By Jorge Rodriguez-Jimenez
Originally published on Advocate.com June 05 2014 6:43 PM ET
Human Rights First is embarking on a major endeavor in Jamaica, trying to make the Caribbean island a safer place for LGBT people. Last month, the organization announced a new campaign to combat homophobia and anti-LGBT discrimination in the island nation.
The new campaign comes just three months after a New Kingston judge ruled that homeless LGBT youth can remain living in the sewers of the capital city, heralded as a positive step for the embattled young people. Police officers attempted to remove the youths from the sewers after many were forced out of their homes and abandoned buildings in which they sought shelter.
Jamaica regularly sees violence and discrimination against members of the LGBT community members, as in the case of Dwayne Jones, a 17-year-old gay, gender-nonconforming person, who was attacked at a party last August for wearing women’s clothing. According to reports, Jones was recognized at the party, and when the crowd discovered Jones was born male, attacked and murdered the teen.

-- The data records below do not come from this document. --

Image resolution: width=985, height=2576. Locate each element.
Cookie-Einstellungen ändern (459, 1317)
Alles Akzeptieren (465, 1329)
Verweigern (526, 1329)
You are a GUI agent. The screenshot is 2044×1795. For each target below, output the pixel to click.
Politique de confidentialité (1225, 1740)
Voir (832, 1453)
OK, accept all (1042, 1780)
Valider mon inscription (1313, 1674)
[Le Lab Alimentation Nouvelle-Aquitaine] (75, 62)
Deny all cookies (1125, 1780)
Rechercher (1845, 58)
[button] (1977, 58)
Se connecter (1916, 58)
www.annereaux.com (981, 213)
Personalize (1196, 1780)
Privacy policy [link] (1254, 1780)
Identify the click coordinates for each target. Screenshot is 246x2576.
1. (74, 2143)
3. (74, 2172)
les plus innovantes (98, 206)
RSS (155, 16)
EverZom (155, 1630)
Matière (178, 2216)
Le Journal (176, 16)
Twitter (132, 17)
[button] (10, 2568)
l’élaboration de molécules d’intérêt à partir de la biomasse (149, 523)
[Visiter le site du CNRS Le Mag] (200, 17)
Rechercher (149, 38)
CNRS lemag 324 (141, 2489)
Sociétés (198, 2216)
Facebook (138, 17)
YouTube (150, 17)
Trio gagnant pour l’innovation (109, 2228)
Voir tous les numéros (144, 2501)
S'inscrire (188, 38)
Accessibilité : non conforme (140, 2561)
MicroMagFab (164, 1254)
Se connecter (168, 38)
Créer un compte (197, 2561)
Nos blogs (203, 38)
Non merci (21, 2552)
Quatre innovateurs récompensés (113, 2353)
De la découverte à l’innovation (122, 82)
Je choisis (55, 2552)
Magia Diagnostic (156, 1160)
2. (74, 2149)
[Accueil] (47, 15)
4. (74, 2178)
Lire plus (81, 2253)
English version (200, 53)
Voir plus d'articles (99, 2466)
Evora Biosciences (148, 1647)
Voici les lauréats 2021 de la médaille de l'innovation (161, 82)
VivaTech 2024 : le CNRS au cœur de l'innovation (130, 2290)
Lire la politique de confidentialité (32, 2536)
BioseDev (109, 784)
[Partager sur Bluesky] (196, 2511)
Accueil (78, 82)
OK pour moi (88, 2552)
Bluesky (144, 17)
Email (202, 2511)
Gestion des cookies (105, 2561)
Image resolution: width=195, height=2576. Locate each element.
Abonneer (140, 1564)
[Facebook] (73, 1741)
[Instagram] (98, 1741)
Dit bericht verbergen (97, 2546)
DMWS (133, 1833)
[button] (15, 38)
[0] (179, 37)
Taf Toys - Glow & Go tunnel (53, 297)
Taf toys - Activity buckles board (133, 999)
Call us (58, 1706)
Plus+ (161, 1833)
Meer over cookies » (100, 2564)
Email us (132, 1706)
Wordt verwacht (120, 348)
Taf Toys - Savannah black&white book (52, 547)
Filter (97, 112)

The last report released by the Jamaican Forum for Lesbians, All-Sexuals, and Gays showed no change in the attitudes toward LGBT people since 2011. In each of those years, respondents said they still care if their friends are homosexual or not, and believe homosexual behavior should be against the law.
According to Human Rights First, Jamaica continues to enforce a British colonial law from 1864 that makes homosexual acts illegal. The 150-year-old law carries a maximum punishment of 10 years in prison if convicted.